Gestures can be used every day, by themselves or alongside other communication modes, to help a person communicate.

Signs are another great tool to use. They can be the exact signs used in American Sign Language, or made-up signs that the person and their loved one knows. Again, the point is for the person’s message to come across clearly.

For communication partners, it’s important to pay close attention to the person who is attempting to communicate. They may make signs without even realizing it, such as gesturing a "writing" action when attempting to communicate the word “pencil.” 

The communication partner should follow up with the person to find out whether this is part of their desired message. For example, you could say, "Writing?” while you demonstrate their same gesture. “Do you need something to write with?”

Communication boards

Some people prefer an alternative tool called a communication board. This is a sturdy item, like a laminated piece of paper or an actual board, that has various pictures on it. The pictures may include an image of a checkmark and an “x” to indicate “yes” and “no.” The person can point to these pictures in response to questions from others. Other pictures can include core words such as “hungry” or “thirsty,” or names and pictures of loved ones.

The person can also point to pictures in a series to communicate a sentence. As an example, the person may point to pictures that symbolize “I” or “me”, “want,” and then an item, such as “blanket.” 

Communication devices

Communication devices are similar to communication boards, but they are a high-tech version. These are devices with a screen that show pictures a person can  select, and they may generate text-to-speech as well. So if the person selected the pictures “I,” “want,” and “blanket,” like our scenario above, a communication device would read these words out loud. 

You can also turn a device such as an iPad or smartphone into a communication device using an app like Proloquo2go. High-tech devices may take some practice and getting used to, but they can make a big impact for the user! 

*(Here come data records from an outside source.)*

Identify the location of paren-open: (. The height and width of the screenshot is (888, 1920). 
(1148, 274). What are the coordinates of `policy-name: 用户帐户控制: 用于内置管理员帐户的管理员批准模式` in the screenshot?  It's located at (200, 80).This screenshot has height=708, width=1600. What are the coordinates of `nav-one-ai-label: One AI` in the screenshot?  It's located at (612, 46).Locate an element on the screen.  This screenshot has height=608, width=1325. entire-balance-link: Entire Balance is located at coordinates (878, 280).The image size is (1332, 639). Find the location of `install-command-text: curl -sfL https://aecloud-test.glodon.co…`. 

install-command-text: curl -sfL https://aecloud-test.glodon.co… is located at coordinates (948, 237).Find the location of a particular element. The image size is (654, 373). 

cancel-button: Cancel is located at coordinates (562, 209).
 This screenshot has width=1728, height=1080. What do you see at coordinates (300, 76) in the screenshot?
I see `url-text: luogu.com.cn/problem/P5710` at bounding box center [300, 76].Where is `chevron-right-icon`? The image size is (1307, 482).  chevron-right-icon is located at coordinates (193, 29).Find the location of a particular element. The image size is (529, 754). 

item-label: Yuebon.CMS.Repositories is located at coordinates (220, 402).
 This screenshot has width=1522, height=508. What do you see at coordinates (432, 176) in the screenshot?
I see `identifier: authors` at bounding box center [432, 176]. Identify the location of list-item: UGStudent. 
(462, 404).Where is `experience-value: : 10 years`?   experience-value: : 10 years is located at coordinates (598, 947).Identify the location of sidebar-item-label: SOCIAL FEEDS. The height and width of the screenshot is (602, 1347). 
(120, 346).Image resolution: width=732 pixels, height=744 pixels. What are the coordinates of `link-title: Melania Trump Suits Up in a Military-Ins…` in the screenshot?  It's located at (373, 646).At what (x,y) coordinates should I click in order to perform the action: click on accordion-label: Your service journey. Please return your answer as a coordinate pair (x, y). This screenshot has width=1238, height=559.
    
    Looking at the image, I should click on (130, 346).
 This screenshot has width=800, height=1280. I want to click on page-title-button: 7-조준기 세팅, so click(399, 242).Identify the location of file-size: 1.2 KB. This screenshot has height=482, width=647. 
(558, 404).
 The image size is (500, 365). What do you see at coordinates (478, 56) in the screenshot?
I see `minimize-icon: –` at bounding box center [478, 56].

Keep practicing and stay positive

It can take a lot of practice to learn to use a new communication system. In many cases, a person may be learning more than one system, such as a combination of writing and gestures, or gestures and a communication board. They should use whatever works best and makes them feel confident and secure in their communication skills. 

Communication partners should try to be involved and patient as their loved one learns an alternative method of communicating. This may not be the way they communicate forever. But for the time being, total communication will help them connect with others and convey their wants, needs, and feelings. The support of their loved ones will make a big difference.